The announcement came as India continues planning for its cryptocurrency ban. According to the Indian Express, the regulations will provide an exit window to the existing cryptocurrency holders of private entities. The government is expected to ban the mining, trading and issuing of digital currencies.

In April, the deputy of the People’s Bank of China said that cryptocurrencies were alternative investments. This was viewed as being positive for cryptocurrencies since the country has put limits on the industry.

Bank of England explores CBDC

In the UK, the Financial Conduct Authority (FCA) had a relatively calm month. However, at the Bank of England (BOE)  the Treasury Department announced that they were considering launching a digital currency. The two formed a taskforce to coordinate the possibility of such a currency.
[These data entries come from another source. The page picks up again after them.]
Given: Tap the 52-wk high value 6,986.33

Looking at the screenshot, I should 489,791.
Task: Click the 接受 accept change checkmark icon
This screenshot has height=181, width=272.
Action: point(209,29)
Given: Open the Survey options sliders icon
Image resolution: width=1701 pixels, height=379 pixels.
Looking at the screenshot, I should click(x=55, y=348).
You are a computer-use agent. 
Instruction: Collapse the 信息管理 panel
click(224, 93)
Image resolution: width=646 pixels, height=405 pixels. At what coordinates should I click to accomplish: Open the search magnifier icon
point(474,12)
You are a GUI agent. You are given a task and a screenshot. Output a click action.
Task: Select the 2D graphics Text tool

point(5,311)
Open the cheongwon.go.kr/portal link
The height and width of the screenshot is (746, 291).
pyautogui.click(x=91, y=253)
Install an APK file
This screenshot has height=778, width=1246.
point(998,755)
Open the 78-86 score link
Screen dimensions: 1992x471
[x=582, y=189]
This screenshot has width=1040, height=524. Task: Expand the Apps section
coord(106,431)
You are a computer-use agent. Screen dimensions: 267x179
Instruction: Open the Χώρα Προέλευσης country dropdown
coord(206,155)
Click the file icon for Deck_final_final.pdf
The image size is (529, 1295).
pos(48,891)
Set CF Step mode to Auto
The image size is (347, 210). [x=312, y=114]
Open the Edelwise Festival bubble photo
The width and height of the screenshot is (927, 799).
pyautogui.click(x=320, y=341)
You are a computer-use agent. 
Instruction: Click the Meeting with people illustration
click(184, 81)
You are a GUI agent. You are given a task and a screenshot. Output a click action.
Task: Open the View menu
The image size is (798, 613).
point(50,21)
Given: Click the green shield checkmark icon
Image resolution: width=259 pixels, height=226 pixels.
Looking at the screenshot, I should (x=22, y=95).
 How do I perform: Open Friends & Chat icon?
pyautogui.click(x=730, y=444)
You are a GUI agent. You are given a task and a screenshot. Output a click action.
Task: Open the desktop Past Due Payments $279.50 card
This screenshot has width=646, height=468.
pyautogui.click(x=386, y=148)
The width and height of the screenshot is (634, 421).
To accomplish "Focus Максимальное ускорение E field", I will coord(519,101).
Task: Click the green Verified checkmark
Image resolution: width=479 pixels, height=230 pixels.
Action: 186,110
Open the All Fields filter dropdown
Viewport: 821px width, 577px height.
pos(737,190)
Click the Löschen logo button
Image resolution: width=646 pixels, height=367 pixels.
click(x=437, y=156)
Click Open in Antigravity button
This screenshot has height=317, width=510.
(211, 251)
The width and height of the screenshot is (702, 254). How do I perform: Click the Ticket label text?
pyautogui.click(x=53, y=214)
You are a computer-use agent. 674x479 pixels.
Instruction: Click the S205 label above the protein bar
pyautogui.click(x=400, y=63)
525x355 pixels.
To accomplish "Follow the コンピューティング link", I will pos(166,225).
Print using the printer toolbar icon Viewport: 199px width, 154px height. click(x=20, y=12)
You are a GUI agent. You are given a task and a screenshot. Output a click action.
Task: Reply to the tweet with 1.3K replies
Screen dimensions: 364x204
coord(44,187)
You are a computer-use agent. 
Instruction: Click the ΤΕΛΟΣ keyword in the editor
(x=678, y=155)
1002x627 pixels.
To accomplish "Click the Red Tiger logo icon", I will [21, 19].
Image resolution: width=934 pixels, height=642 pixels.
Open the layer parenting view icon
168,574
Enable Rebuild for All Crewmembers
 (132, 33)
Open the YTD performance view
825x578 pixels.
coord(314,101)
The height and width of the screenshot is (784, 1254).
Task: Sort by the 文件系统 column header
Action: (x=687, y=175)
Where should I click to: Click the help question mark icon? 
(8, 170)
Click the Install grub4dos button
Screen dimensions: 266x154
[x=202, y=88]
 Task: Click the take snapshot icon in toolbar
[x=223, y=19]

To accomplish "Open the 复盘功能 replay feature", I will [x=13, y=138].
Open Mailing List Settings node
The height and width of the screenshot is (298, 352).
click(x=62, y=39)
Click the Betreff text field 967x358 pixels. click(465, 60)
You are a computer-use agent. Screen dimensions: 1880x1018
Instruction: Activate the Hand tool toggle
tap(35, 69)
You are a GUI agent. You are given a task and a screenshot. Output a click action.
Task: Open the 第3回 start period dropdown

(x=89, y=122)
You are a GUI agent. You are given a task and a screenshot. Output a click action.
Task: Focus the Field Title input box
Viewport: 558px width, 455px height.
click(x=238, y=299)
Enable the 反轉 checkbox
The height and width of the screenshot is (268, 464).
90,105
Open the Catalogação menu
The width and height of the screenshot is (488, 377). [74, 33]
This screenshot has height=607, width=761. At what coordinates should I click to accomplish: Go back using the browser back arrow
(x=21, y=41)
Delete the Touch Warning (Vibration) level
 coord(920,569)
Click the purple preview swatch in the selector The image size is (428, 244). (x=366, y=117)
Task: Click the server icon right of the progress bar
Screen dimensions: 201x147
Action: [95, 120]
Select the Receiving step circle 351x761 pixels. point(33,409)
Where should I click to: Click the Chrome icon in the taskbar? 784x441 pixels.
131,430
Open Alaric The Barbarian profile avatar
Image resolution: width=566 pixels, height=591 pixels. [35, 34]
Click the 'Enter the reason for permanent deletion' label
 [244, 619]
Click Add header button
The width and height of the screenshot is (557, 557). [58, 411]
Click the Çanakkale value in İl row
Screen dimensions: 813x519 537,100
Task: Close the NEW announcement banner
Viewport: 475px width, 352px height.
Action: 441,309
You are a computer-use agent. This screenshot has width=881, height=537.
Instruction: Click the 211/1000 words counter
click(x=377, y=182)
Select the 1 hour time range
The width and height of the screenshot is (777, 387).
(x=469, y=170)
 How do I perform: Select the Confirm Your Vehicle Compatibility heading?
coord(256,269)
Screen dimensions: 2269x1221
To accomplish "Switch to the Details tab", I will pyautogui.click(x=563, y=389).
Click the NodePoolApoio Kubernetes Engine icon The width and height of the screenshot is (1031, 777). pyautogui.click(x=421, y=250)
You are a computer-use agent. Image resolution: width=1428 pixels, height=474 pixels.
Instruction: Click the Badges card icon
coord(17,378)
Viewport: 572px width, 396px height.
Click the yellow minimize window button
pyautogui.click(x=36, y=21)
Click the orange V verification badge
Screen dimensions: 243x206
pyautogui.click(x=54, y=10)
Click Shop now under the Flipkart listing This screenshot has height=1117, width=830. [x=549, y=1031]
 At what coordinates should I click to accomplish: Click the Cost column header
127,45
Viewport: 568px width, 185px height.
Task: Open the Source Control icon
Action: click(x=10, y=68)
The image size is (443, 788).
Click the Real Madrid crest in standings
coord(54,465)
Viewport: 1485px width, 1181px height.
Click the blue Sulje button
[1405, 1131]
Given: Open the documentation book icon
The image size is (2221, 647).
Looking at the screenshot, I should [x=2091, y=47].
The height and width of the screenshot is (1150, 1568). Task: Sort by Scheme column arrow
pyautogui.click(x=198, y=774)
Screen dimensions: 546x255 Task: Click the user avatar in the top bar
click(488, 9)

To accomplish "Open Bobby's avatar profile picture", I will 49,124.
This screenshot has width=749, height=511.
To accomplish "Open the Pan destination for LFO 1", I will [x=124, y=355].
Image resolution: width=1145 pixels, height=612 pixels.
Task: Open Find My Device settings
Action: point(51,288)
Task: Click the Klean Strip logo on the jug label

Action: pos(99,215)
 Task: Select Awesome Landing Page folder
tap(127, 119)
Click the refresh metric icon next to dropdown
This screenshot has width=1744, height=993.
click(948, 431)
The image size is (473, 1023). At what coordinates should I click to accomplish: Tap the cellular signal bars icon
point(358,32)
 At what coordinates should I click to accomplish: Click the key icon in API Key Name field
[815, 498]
Many Central Banks are either actively exploring issuing the so-called Central Bank Digital Currency (CBDC). Some of the most active in the sector are the People’s Bank of China (PBOC), Riksbank, European Central Bank (ECB), and the Norges Bank. In the United States, the Federal Reserve is conducting research about these currencies.

ASIC focuses on trading forums

In Australia, ASIC intensified its battle against pump and dump schemes, especially using online forums following the recent Wall Street Bets frenzy. According to Reuters, the regulator has increased surveillance of popular retail trading internet chat rooms that have come up recently. It has also contacted several platforms. The senior officer on market supervision said:

“If we see concerning conduct that looks as though it was a clear ‘pump and dump’ that would result in a market manipulation case, there is appetite within ASIC to take those matters forward.”

Further, in April, ASIC said that it was banning binary options from being offered to Australians. This is after the regulator found that 80% of retail traders lost money trading binary options. The ban will take place from May 3 this year. It came after ASIC started to implement regulations similar to MIFID in Australia. Still, some brokers have found a way around the rules set by ASIC. They can continue accessing high-leverage products by becoming wholesale investors.